Much work remains to be done, says Mr. Dixon, particularly in terms of developing state-level preparedness efforts and in preparing for an incident in which several major networks were attacked simultaneously.
"I'm not going to paint a total rosy picture," he says. But "I think we're in a pretty good position to deal with the issue."
Some analysts believe the private sector shouldn't be forced to report and otherwise participate in these kinds of DHS initiatives – except for companies that occupy four key sectors: finance, telecommunications, energy, and government services – such as those that provide checks to senior citizens.
And DHS must know which elements of the private sector would be vulnerable during a cyberattack, Mr. Lewis says. "To say we don't know which banks would stay online is unacceptable," he says.
US-CERT itself is funded at around $46 million per year, which pays for exercise programs such as one called "Cyber-storm" held last year, and other software assurance programs. Overall, the national cybersecurity division is funded at $96 million, according to Dixon.
But it's not a question of throwing more money at the problem, says Lewis. The issue is coming up with a coherent national strategy. DHS has improved its approach over time, but it needs to do more – and faster. "It's not a question of budget, it's a question of strategy," he says, adding that the strategy now is "too diffuse."
"Whoever the next administration is will have to take all these strategies and throw them out the window and start over," he says.
The Pentagon – a bureaucratic gorilla with deep pockets – has remained largely on the sidelines of cyberdefense. The military's protection umbrella is limited to its own separate networks. However, that stance may be shifting.
The Air Force is looking to get into cyberdefenses with the creation of a new Cyber-space Command, which would help to defend the military's interests in cyberspace. Although the concept is still being developed, it's likely that the military's role and that of nonmilitary agencies and the private sector would overlap some, officials say.
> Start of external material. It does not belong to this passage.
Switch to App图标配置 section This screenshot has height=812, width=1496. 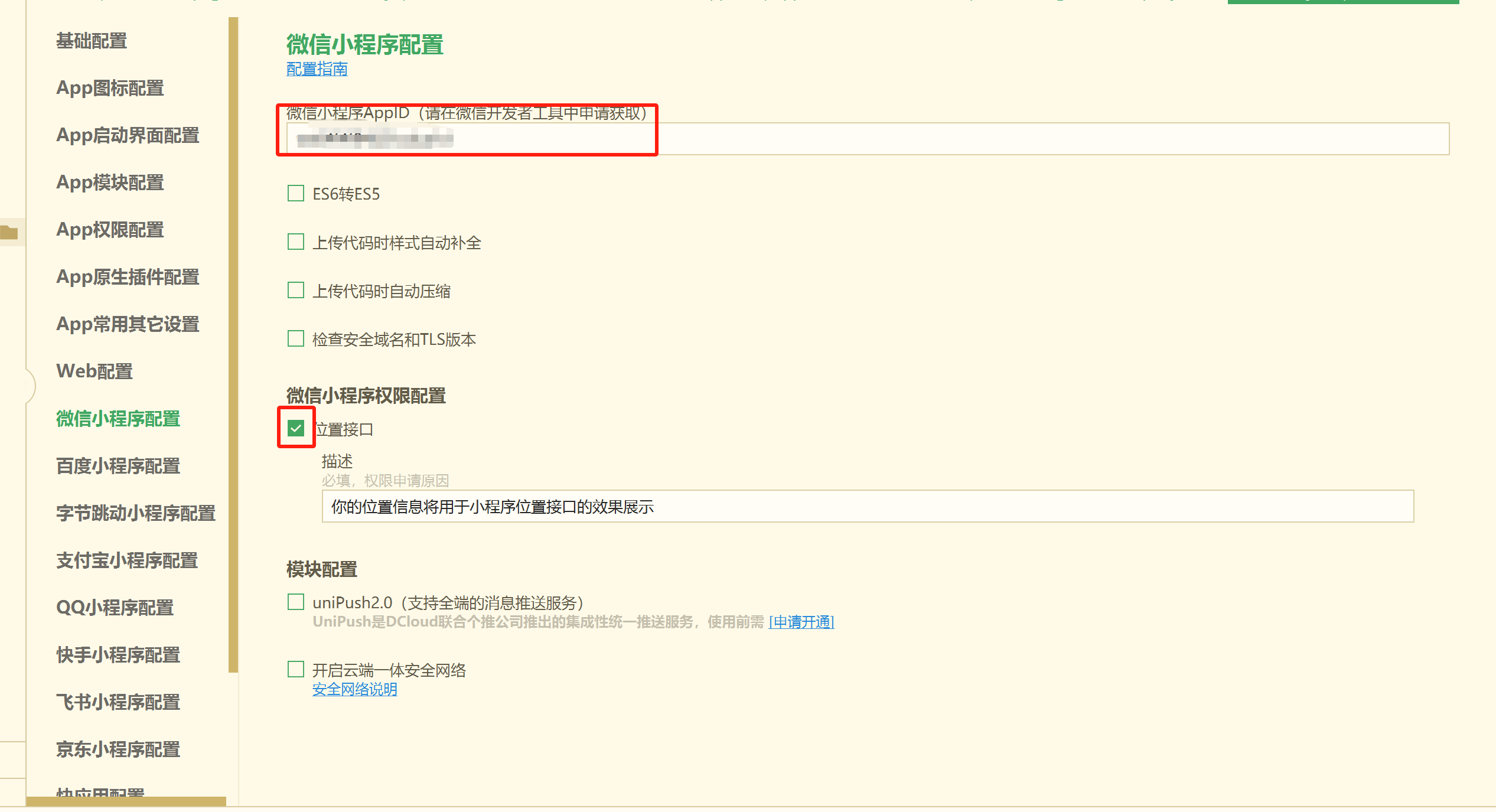110,88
The range of domestic targets, however, extends far beyond the military's traditional reach.
"Usually when people discuss critical infrastructure they are discussing systems such as electricity, water, etc. In this case [in Estonia], the civilian infrastructure such as banks, ISPs, and the press proved to be far more important," says Gadi Evron, an expert with the security vendor Beyond Security in Israel.
ESTONIA ATTACK IS TIP OF THE ICEBERG
Cyberattacks are commonplace, says Mr. Evron, who used to run security for the Israeli government's Internet operations. "Whenever there was civil or political tension, a [cyber] attack followed here in Israel."
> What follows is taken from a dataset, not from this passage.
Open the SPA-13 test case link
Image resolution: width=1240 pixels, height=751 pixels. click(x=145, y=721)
Denial-of-service attacks are observed on virtually a daily basis, says Dmitri Alperovitch, a researcher with Secure Computing Corp., a network security firm based in San Jose, Calif.
Home computers can be quietly infected when users surf onto certain web pages and then come under control of hackers without the knowledge of their owners.?? Mr. Alperovitch says an estimated 50 million machines around the world have been compromised, and shadowy underworld figures rent out control – often just pennies per machine – over these computers for attacks.
Homeland Security conducts some research into new defensive technology, though a department reorganization saw those research dollars cut from $22.7 million to $14.8 million. The House passed a 2008 budget appropriation that would bump up the research to $50 million, and the subcommittee on emerging threats, cybersecurity, and science and technology has been highlighting the issue in recent hearings.